Less than a year later, Tareh, the Nativity’s 37-year-old owner and manager, sat alone on those sectional couches, watching videos from that December in a vacant hotel. Little did he know then that in early March, Bethlehem—where 40 percent of all income is generated through tourism—would be the first place in the West Bank to succumb to the coronavirus. These days, he spends his time reminiscing about life before the pandemic.
“From 75 employees, I now have five working part-time,” he said. “We’re dependent on individuals who are coming to visit. That’s why I’m telling you it’s not going to get better for another two or three years.”
In some ways, Palestinians in the occupied territories have been conditioned for the curfews and travel restrictions that have attended the pandemic, considering the decades-long closures, curfews, Israeli-army-enforced blockades, land seizures, settlement expansions, and other abuses that govern their daily lives. But the virus has intensified these struggles, fracturing an economy that, in the West Bank, at least, had been steadily improving.

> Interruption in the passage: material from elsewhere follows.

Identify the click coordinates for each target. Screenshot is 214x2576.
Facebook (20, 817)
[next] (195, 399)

Health and economic conditions in the long-blockaded, densely populated Gaza Strip are immeasurably worse, with critical shortages of ventilators and other medical supplies as coronavirus infections skyrocket, leading World Health Organization officials to caution in November that it would take less than a week for Gaza’s facilities to be overwhelmed. Because Israel continues to exercise a nearly total blockade against Gaza, it’s hard to compare its responses to Covid-19 with those of the West Bank. Indeed, the latter’s GDP was growing before the pandemic because the Palestinian Authority (PA) was able to capitalize on the tourism industry, which is nonexistent in Gaza. In 2019 alone, 1.9 million visitors arrived to see Bethlehem’s Church of the Nativity, the site where Jesus is said to have been born. At the time, the city’s population was 30,000.

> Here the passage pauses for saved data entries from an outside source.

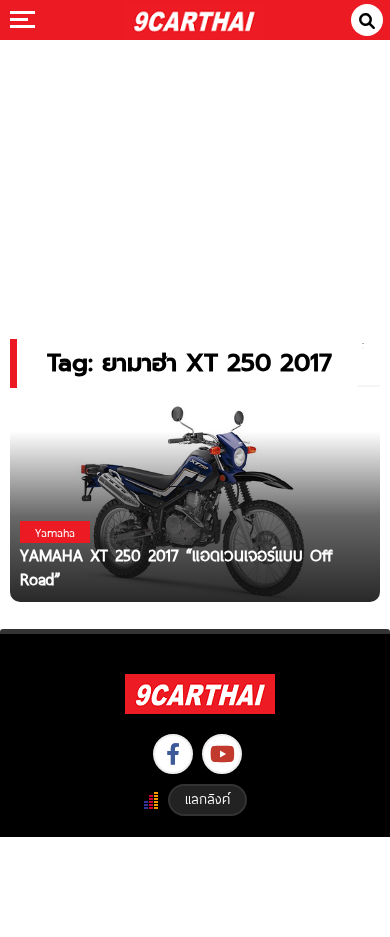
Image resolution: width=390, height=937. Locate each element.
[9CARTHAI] (194, 20)
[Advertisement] (195, 175)
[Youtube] (222, 754)
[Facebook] (173, 754)
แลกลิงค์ (207, 799)
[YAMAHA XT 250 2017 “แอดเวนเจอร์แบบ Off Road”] (195, 500)
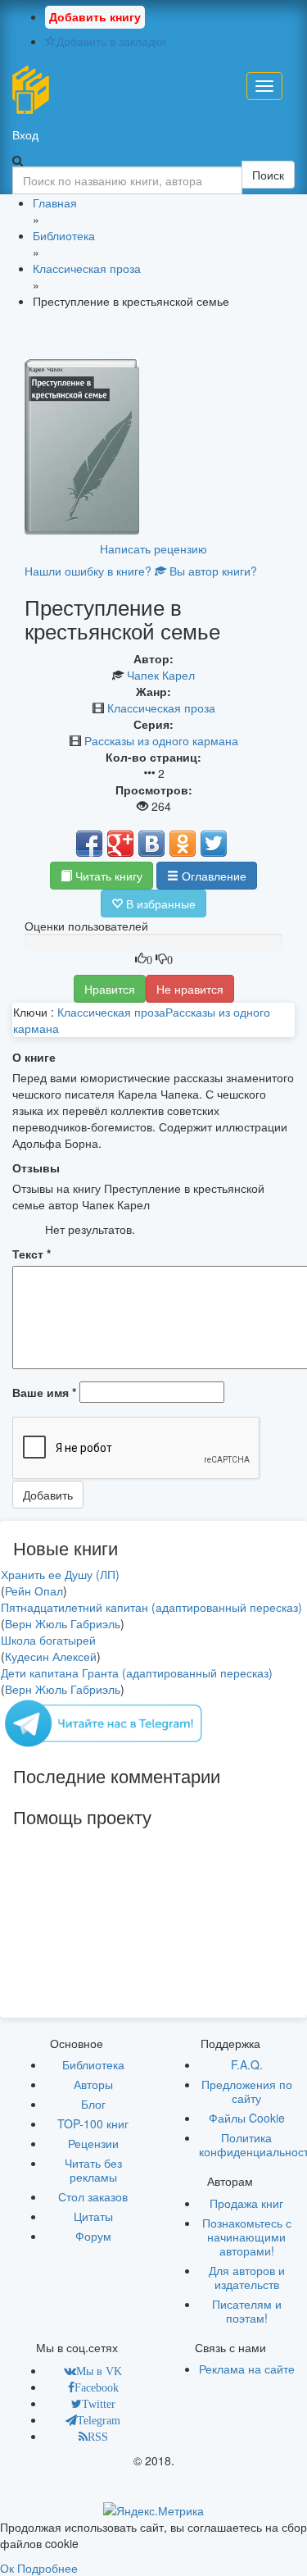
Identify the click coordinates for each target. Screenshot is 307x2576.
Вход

Tourism numbers then were strong. More than 3.5 million tourists visited the West Bank in 2019, an increase of 15 percent from the previous year, according to Palestinian Minister of Tourism and Antiquities Rula Maayah. Despite its small size, Bethlehem and the rest of the West Bank were ready for those big numbers, which were expected only to rise in the years to come. That was because the PA recognized the area’s potential for religious tourism, leading to successive growth and government investment.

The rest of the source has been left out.